Research at the BIOCEV center, have made a groundbreaking discovery regarding regenerative cells that could significantly enhance wound healing processes. Their findings published in Genome Biology suggest that wounds can heal without scarring, contingent upon the presence of Regeneration Initiation Cells (RICs).
In contrast to postnatal healing, prenatal healing is more of a regenerative process and is accompanied by very little or no scarring. Tailed amphibians are notorious for allowing lost body parts to regrow. In tailless amphibians, regeneration after metamorphosis is very limited. The larvae of tailless amphibians (tadpoles) heal very well and also without scarring. In a published study by lead author Radek Šindelka from the Laboratory of Gene Expression of the Institute of Biotechnology of the CAS, a new cell type is described that is involved in the regeneration of the amputated tail of the frog larva Xenopus laevis. The RICs induce regeneration of damaged tissue and are essential for rapid wound healing. In the future, they could help find a way to improve the healing of chronic wounds in clinical practice, says Radek Šindelka. “We are now characterizing the RICs to develop treatments that can activate them in injured tissues, inducing scar-free healing and facilitating the regeneration of tissues that would otherwise produce a scar.”

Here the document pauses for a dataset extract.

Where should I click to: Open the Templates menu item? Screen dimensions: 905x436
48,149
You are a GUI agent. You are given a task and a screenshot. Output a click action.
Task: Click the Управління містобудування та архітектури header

As Karel Smetana from the First Faculty of Medicine of the Charles University, whose group at the BIOCEV and the National Institute for Cancer Research was involved in the research, adds, “given that the tumour ecosystem is very similar to a healing wound, and some of the genes activated in RICs are likely to be key in terms of tumour biology, this study may also be of benefit for a better understanding of the behaviour of malignant tumours.”